Each E. coli strain brings unique features that can dramatically influence expression outcomes. Here are a few examples from our current toolkit:

DE3 Lysogen (DE3)
Contains a chromosomal T7 RNA polymerase gene under the lacUV5 promoter, making it the go-to choice for T7 driven expression systems.

pLysS
Expresses T7 lysozyme, which suppresses background transcription and reduces leaky expression—particularly valuable for toxic or tightly regulated proteins.

One Shot™ Format
Convenient, single use transformation tubes that minimize contamination risks and streamline workflows.

BL21 vs. BL21 Gold
BL21 Gold’s Hte phenotype boosts transformation efficiency (>1×10⁸ cfu/µg), and its endA inactivation reduces plasmid degradation, making it ideal for difficult constructs or low abundance DNA preps.

BirA2
Enables in vivo biotinylation when biotin is added during induction, offering a powerful advantage for affinity purification, assay development or downstream binding studies.

Cloning Strains
For subcloning workflows, we predominantly use DH5α, which consistently delivers strong transformation efficiency and robust plasmid yields across our prep methods.
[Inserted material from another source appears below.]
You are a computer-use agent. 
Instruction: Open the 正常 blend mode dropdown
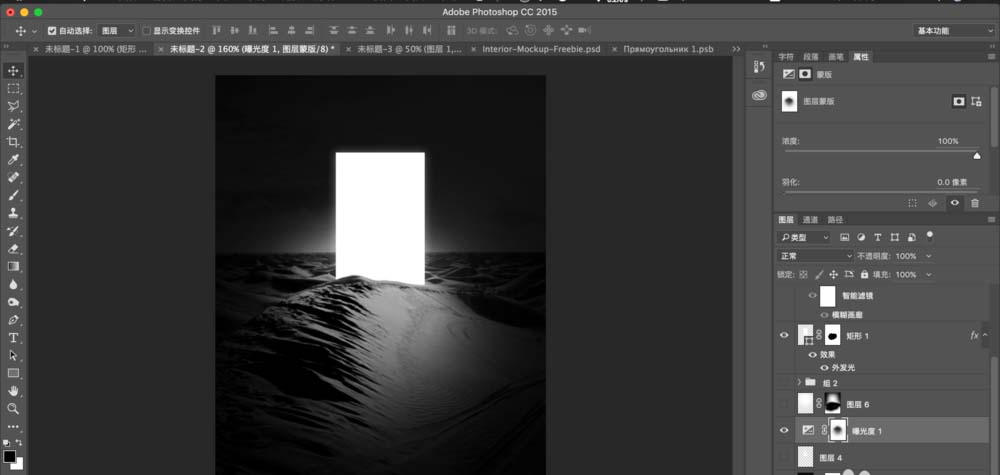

Our available E. coli cell strains

• BL21 Gold (DE3)
• BL21 Gold (DE3) / pCDF‑BirA2
• BL21 Gold (DE3) pLysS
• One Shot™ BL21 Star™ (DE3)
• One Shot™ BL21 Star™ (DE3) pLysS
• BL21 Gold (DE3) RIL
• DH5α
• MAX Efficiency DH10Bac
• C41
• C41 + pLysS
• C43
• C43 + pLysS
• Shuffle T7 Express
• Rosetta 2 (DE3) pLysS
• Rosetta 2 / pCDF‑BirA2

How do we choose the right strain type?

While clients often come to us with a preferred strain type in mind, we can use a structured troubleshooting workflow (see Figure 1) to evaluate each construct’s requirements and predict which host is most likely to deliver strong, reliable protein yields. This approach helps us match the biology of your protein with the strengths of specific cell strains, ensuring the expression system is set up for success from the very start.

We work closely with our clients to identify the expression strategy and cell system that best fits their specific project needs. Whether you’re dealing with challenging constructs, have specialized expression requirements, or complex downstream applications, our expert team is here to guide you toward the most effective and reliable path forward.
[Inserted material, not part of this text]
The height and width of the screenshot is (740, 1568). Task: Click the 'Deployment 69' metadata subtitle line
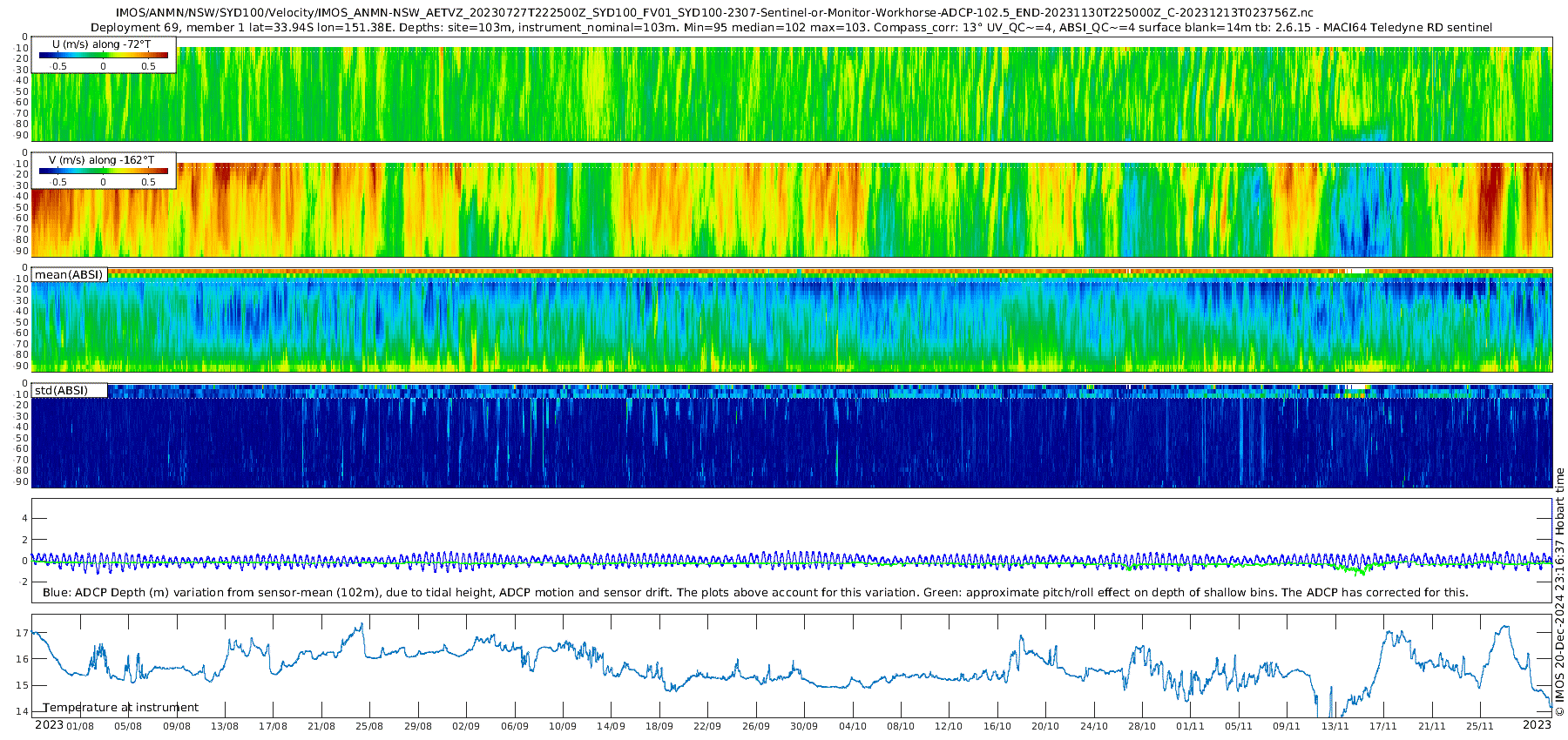pos(791,27)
Example Case Study: Improving the Expression Yield of Cereblon-Midi

We have recently expressed, purified and crystallized Cereblon-Midi, a key protein in the targeted protein degradation system (for more information see our case study ).

To establish the most optimal conditions for expression of this protein we carried out a panel of small-scale expressions and purifications to compare 5 different E. coli strains. Following the expression grows there were significant differences observed in the harvested pellet size between the cell strains as shown in Figure 2.
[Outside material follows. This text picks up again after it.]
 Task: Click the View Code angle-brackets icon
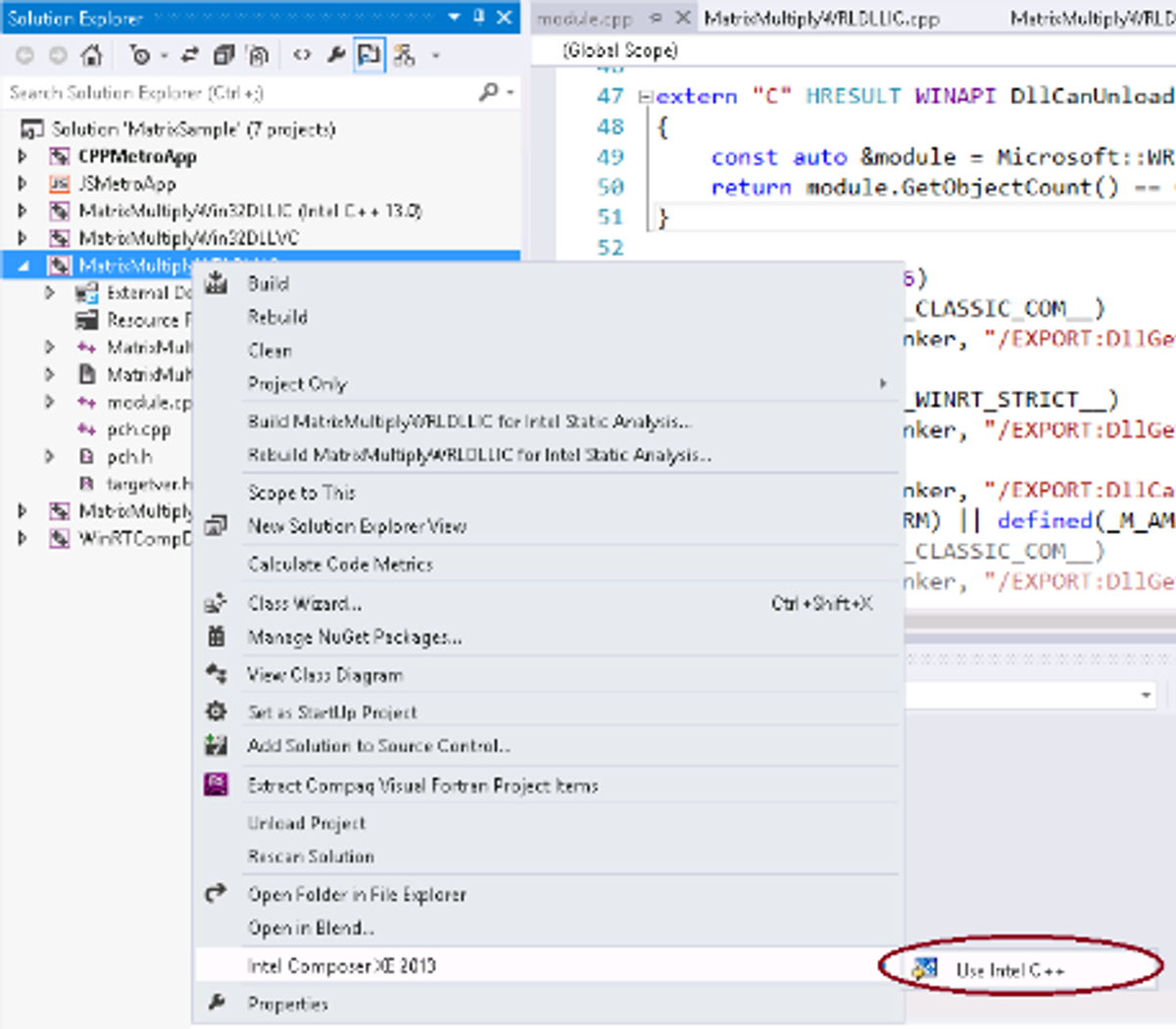[302, 56]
A comparable portion of each of the cell pellets was lysed and purified by Nickel IMAC to maintain the ratio differences in cell paste yield. Figure 3 shows the SDS PAGE and protein yields from each cell strain.

It is clear from the contrast between Figures 2 and 3 that the paste yield is not indicative of the final protein quantities obtained. In this example E. coli cell strain 3 was found to be the “best expressor” of soluble Cereblon-Midi and was taken forwards as the most efficient system for us to produce quality soluble protein at the scale required for crystallography.